Myra dragged them toward the southern terrace, where a narrow overlook hung above the lower valley. It was quiet here, the kind of quiet that didn't feel watched.

They sat.

Nellie tucked herself between Runa and the railing, drinking the herbal water Myra shoved into her hands.

Runa pretended not to adjust her cloak around Nellie's shoulders.

Myra sprawled across the bench with dramatic exhaustion.

Aiden leaned against the support post, the pup climbing onto his lap and curling there.

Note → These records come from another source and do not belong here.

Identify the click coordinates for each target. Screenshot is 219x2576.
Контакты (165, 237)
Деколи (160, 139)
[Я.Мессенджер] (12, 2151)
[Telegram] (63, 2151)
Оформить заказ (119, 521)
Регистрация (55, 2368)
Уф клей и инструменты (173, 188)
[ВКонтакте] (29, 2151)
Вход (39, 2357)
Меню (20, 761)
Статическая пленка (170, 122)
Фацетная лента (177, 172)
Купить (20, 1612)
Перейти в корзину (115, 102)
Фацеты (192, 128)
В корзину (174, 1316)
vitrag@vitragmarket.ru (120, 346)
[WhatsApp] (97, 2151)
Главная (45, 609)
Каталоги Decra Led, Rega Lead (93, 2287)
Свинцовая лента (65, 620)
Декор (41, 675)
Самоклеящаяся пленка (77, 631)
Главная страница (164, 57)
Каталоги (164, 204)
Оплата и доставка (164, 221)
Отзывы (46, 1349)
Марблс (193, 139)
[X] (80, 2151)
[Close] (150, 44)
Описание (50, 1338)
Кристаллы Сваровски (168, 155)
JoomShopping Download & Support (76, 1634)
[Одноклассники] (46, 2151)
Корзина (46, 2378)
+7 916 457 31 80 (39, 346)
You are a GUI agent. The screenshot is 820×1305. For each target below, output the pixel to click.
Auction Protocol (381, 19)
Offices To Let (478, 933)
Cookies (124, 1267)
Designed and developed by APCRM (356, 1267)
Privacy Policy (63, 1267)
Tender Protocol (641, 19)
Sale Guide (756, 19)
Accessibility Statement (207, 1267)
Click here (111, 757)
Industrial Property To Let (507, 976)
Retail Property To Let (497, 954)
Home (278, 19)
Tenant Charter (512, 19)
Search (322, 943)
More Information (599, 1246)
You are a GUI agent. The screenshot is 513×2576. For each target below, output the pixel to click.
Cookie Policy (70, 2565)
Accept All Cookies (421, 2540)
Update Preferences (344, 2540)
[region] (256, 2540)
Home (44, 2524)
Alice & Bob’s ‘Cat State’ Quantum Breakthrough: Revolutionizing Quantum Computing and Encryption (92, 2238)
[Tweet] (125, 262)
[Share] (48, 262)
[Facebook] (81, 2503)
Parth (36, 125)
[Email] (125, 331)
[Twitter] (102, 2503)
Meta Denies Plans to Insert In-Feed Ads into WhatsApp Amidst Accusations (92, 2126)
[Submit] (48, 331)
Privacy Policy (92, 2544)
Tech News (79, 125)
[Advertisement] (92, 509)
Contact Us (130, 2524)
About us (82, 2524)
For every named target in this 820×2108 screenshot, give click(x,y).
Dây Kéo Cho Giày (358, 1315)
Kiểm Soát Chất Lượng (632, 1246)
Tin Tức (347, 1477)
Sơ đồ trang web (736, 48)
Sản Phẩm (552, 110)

For a while, no one spoke.

Then Myra said softly:

"So. The Warden can write."

"Not comforting," Nellie whispered.

"It could have written something worse," Myra said. "Like 'dibs.' Or 'soon.' Or—"

Runa put a hand over her face. "Please stop."

"I'm coping," Myra said.

"You are unraveling," Runa corrected.

"Same category."

Aiden didn't laugh.

He couldn't.

His gaze drifted toward the north wall.

He could feel it still.

Not the full weight.

Just a ghost of the attention.

Like a thought brushing the back of his mind, distant and waiting.

Nellie noticed.

She always noticed first.

"Aiden?"

He blinked. "Yeah?"

"You're somewhere else again."

He exhaled slowly. "Just thinking."

Myra nudged him with her boot. "Bad thinking or normal thinking?"

"…storm thinking."

All three girls groaned.

Myra tossed a leaf at him. "Okay, pick one: talk about it, or let Runa lecture you on healthy emotional management."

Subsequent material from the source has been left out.